[Records from a dataset]

▽

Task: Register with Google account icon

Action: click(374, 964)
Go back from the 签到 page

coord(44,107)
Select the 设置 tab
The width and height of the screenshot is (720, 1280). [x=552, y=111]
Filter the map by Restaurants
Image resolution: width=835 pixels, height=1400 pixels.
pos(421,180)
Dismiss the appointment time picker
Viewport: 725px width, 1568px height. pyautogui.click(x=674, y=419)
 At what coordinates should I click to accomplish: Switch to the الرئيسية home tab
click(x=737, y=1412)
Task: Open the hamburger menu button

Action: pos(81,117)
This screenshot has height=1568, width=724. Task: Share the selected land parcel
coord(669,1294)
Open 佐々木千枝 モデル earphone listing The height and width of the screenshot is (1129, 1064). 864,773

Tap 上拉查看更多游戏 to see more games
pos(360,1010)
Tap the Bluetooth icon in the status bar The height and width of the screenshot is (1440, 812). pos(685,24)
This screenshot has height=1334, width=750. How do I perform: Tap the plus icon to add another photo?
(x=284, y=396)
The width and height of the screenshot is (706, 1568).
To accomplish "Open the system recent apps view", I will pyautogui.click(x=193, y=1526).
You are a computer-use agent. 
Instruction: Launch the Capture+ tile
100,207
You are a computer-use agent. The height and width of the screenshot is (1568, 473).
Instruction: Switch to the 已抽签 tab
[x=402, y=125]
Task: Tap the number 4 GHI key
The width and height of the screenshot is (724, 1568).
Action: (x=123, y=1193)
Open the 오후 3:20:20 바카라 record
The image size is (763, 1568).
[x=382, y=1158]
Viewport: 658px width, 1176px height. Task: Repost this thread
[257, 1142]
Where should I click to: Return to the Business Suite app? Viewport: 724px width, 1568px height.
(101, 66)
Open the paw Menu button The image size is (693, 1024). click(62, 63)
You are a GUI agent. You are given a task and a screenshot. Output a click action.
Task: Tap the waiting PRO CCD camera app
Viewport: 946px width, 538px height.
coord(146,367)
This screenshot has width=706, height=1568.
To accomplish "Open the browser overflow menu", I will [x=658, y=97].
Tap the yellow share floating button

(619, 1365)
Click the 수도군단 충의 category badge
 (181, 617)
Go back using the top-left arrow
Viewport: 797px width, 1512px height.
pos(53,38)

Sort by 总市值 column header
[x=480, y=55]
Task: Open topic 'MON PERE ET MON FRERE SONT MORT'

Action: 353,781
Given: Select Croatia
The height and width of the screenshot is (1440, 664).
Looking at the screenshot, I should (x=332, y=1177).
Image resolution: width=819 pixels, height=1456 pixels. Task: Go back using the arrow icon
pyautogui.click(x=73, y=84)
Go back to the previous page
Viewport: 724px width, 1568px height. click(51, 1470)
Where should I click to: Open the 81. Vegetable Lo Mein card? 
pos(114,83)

△

• Written task: Format every line of the material above as a JSON list of strings, one string per line, leaving out blank lines.

• Correct response:
[
  "Task: Register with Google account icon",
  "Action: click(374, 964)",
  "Go back from the 签到 page",
  "coord(44,107)",
  "Select the 设置 tab",
  "The width and height of the screenshot is (720, 1280). [x=552, y=111]",
  "Filter the map by Restaurants",
  "Image resolution: width=835 pixels, height=1400 pixels.",
  "pos(421,180)",
  "Dismiss the appointment time picker",
  "Viewport: 725px width, 1568px height. pyautogui.click(x=674, y=419)",
  " At what coordinates should I click to accomplish: Switch to the الرئيسية home tab",
  "click(x=737, y=1412)",
  "Task: Open the hamburger menu button",
  "Action: pos(81,117)",
  "This screenshot has height=1568, width=724. Task: Share the selected land parcel",
  "coord(669,1294)",
  "Open 佐々木千枝 モデル earphone listing The height and width of the screenshot is (1129, 1064). 864,773",
  "Tap 上拉查看更多游戏 to see more games",
  "pos(360,1010)",
  "Tap the Bluetooth icon in the status bar The height and width of the screenshot is (1440, 812). pos(685,24)",
  "This screenshot has height=1334, width=750. How do I perform: Tap the plus icon to add another photo?",
  "(x=284, y=396)",
  "The width and height of the screenshot is (706, 1568).",
  "To accomplish \"Open the system recent apps view\", I will pyautogui.click(x=193, y=1526).",
  "You are a computer-use agent. ",
  "Instruction: Launch the Capture+ tile",
  "100,207",
  "You are a computer-use agent. The height and width of the screenshot is (1568, 473).",
  "Instruction: Switch to the 已抽签 tab",
  "[x=402, y=125]",
  "Task: Tap the number 4 GHI key",
  "The width and height of the screenshot is (724, 1568).",
  "Action: (x=123, y=1193)",
  "Open the 오후 3:20:20 바카라 record",
  "The image size is (763, 1568).",
  "[x=382, y=1158]",
  "Viewport: 658px width, 1176px height. Task: Repost this thread",
  "[257, 1142]",
  "Where should I click to: Return to the Business Suite app? Viewport: 724px width, 1568px height.",
  "(101, 66)",
  "Open the paw Menu button The image size is (693, 1024). click(62, 63)",
  "You are a GUI agent. You are given a task and a screenshot. Output a click action.",
  "Task: Tap the waiting PRO CCD camera app",
  "Viewport: 946px width, 538px height.",
  "coord(146,367)",
  "This screenshot has width=706, height=1568.",
  "To accomplish \"Open the browser overflow menu\", I will [x=658, y=97].",
  "Tap the yellow share floating button",
  "(619, 1365)",
  "Click the 수도군단 충의 category badge",
  " (181, 617)",
  "Go back using the top-left arrow",
  "Viewport: 797px width, 1512px height.",
  "pos(53,38)",
  "Sort by 总市值 column header",
  "[x=480, y=55]",
  "Task: Open topic 'MON PERE ET MON FRERE SONT MORT'",
  "Action: 353,781",
  "Given: Select Croatia",
  "The height and width of the screenshot is (1440, 664).",
  "Looking at the screenshot, I should (x=332, y=1177).",
  "Image resolution: width=819 pixels, height=1456 pixels. Task: Go back using the arrow icon",
  "pyautogui.click(x=73, y=84)",
  "Go back to the previous page",
  "Viewport: 724px width, 1568px height. click(51, 1470)",
  "Where should I click to: Open the 81. Vegetable Lo Mein card? ",
  "pos(114,83)"
]